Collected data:

════════

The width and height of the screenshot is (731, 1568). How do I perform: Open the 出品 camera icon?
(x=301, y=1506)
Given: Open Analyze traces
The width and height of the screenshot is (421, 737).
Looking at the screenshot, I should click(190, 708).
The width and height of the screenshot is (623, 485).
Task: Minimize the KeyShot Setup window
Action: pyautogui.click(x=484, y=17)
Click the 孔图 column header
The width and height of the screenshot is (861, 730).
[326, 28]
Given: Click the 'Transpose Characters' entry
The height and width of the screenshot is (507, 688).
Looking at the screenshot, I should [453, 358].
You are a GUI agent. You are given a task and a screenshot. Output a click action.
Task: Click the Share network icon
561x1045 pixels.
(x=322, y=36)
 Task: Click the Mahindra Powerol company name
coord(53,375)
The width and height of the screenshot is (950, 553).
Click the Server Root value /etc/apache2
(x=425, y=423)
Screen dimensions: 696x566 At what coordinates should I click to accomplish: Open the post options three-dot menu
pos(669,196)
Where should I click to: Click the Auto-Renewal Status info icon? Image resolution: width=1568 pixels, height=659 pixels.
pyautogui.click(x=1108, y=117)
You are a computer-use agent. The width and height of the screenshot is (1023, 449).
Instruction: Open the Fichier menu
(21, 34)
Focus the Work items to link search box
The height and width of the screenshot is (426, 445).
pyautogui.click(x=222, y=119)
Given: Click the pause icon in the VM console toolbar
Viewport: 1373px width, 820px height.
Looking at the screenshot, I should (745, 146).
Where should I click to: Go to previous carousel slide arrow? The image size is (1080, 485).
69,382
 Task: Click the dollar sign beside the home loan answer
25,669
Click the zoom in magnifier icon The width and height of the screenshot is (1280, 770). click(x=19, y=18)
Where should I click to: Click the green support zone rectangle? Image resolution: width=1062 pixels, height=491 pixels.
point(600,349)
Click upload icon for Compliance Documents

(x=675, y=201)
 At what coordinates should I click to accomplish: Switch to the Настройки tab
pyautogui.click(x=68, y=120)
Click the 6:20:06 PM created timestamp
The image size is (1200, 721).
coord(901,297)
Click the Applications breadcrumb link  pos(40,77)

════════

Of all the entries above, output exactly the lines between the one holding "Instruction: Open the Fichier menu" and the one holding "Click the zoom", inclusive.

Answer below:
Instruction: Open the Fichier menu
(21, 34)
Focus the Work items to link search box
The height and width of the screenshot is (426, 445).
pyautogui.click(x=222, y=119)
Given: Click the pause icon in the VM console toolbar
Viewport: 1373px width, 820px height.
Looking at the screenshot, I should (745, 146).
Where should I click to: Go to previous carousel slide arrow? The image size is (1080, 485).
69,382
 Task: Click the dollar sign beside the home loan answer
25,669
Click the zoom in magnifier icon The width and height of the screenshot is (1280, 770). click(x=19, y=18)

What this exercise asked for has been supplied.